### WORK INSTRUCTION
Look below for the line containing "ORDER (558, 30)"; write out that line and each one after it to the end, exactly, and nothing else.

### SOURCE DATA

[Start of Attachment]

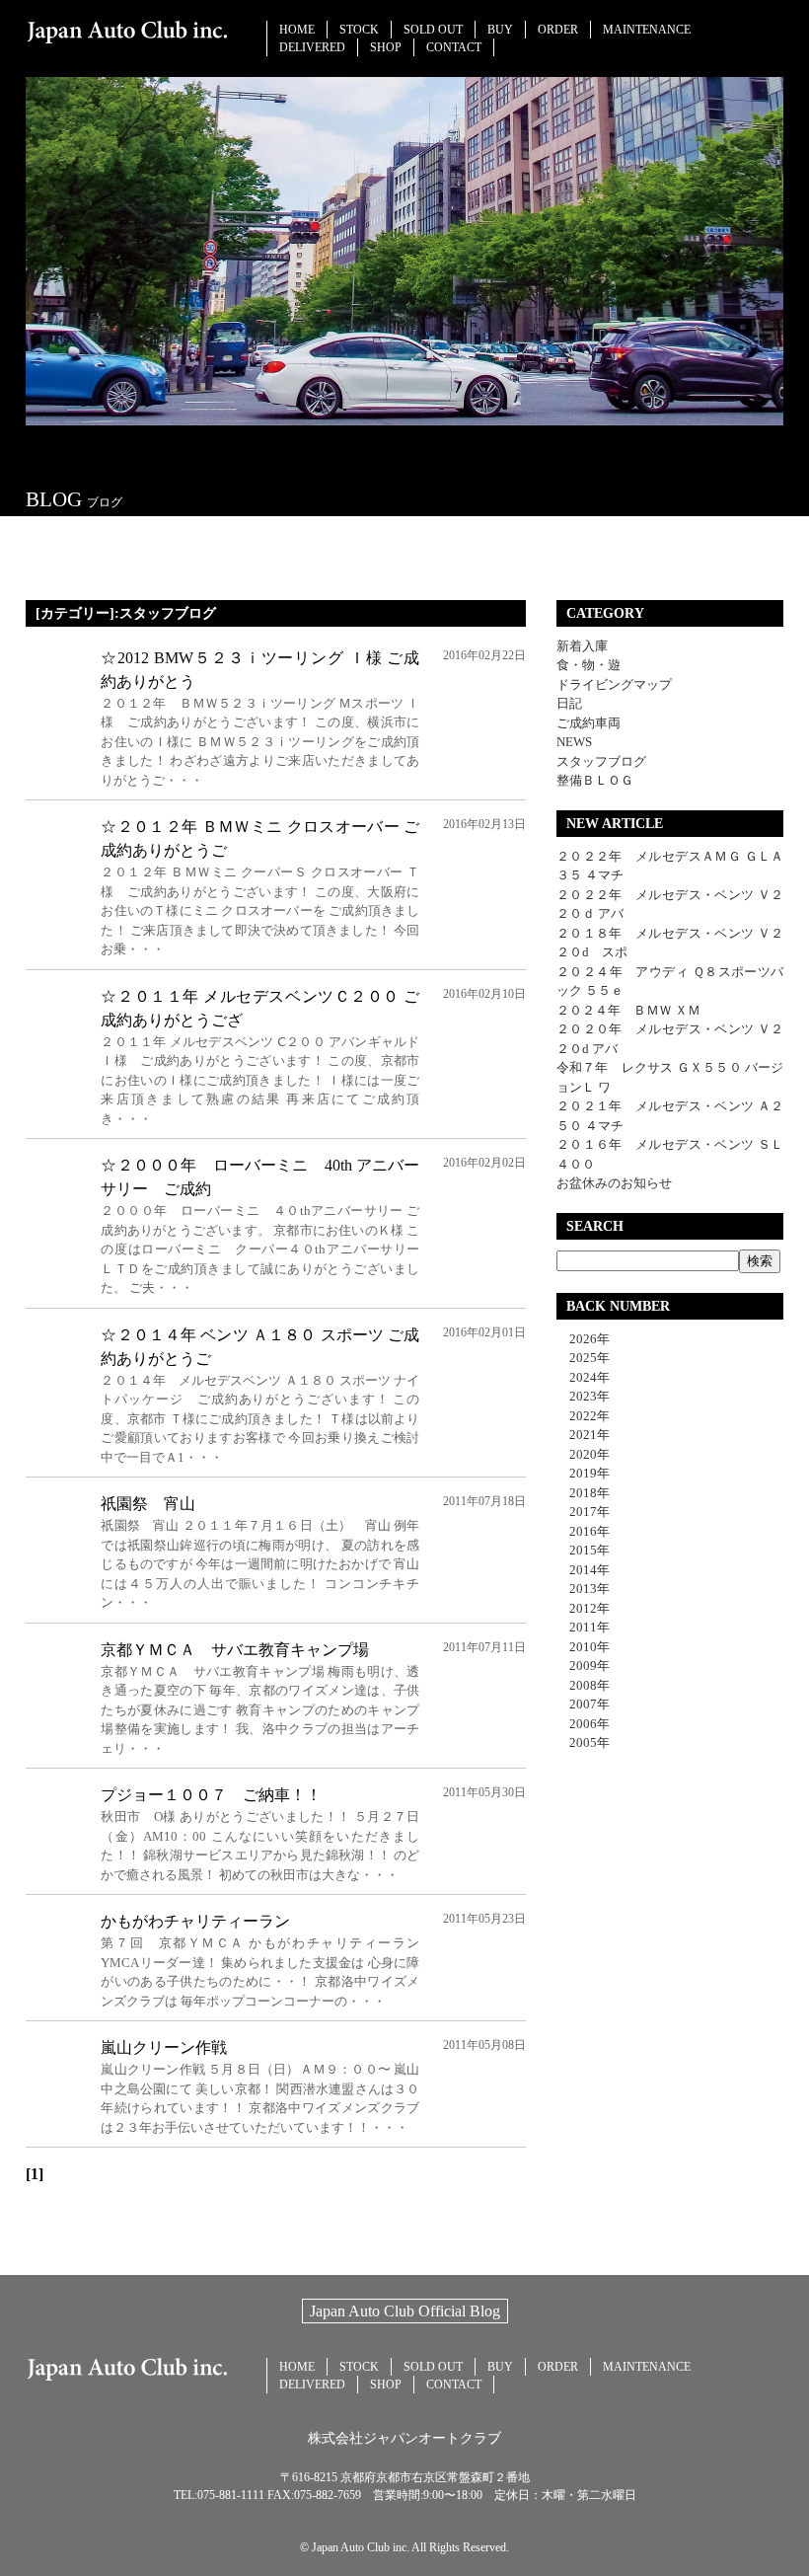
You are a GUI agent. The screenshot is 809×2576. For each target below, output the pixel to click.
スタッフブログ (601, 761)
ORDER (558, 30)
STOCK (359, 30)
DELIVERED (312, 47)
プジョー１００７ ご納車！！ (211, 1794)
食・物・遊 (588, 664)
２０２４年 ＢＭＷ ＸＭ (628, 1010)
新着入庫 (582, 646)
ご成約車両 (588, 723)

[End of Attachment]

### WRITTEN SOLUTION
ORDER (558, 30)
STOCK (359, 30)
DELIVERED (312, 47)
プジョー１００７ ご納車！！ (211, 1794)
食・物・遊 (588, 664)
２０２４年 ＢＭＷ ＸＭ (628, 1010)
新着入庫 (582, 646)
ご成約車両 (588, 723)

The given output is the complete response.